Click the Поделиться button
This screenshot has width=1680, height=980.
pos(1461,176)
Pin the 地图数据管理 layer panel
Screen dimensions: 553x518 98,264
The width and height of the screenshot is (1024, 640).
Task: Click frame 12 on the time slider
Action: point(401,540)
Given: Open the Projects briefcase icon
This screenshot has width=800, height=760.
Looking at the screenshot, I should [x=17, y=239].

...

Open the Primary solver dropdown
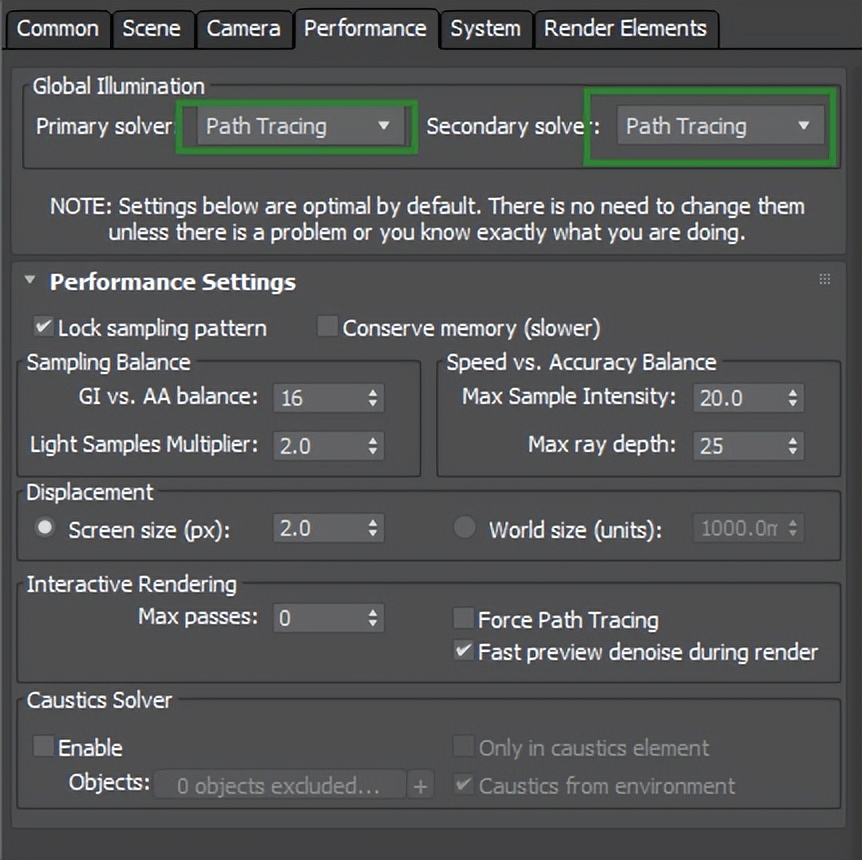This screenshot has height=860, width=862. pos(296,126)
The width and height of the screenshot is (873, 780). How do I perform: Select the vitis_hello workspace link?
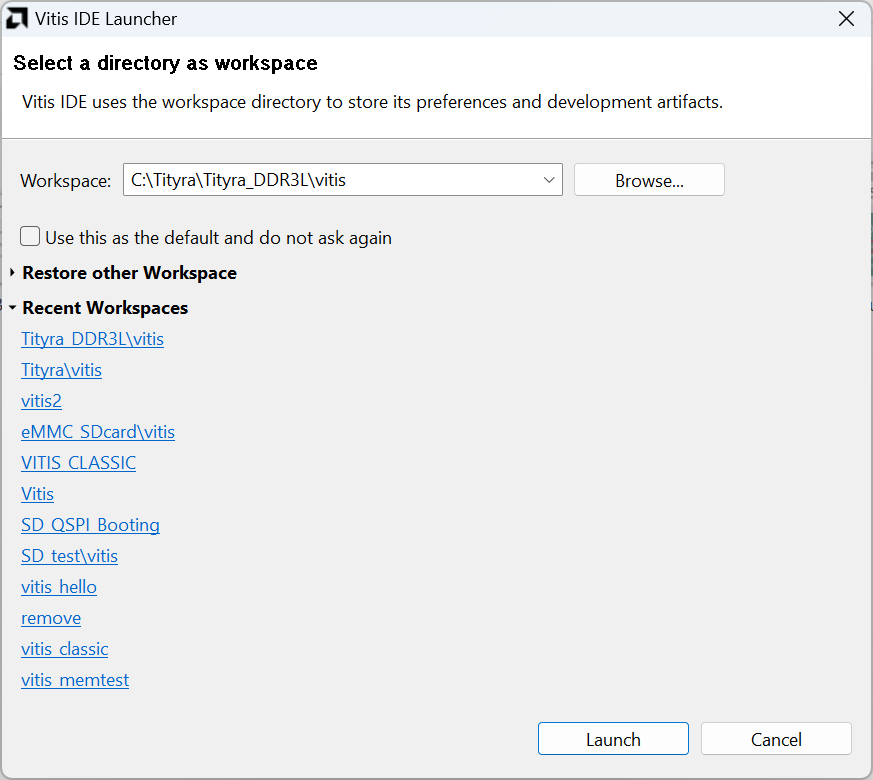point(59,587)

> **EXERCISE AIM**
Please count the lines in the items above that contain the word "Open". Reply with that number alone.

> **EXERCISE RESPONSE**
2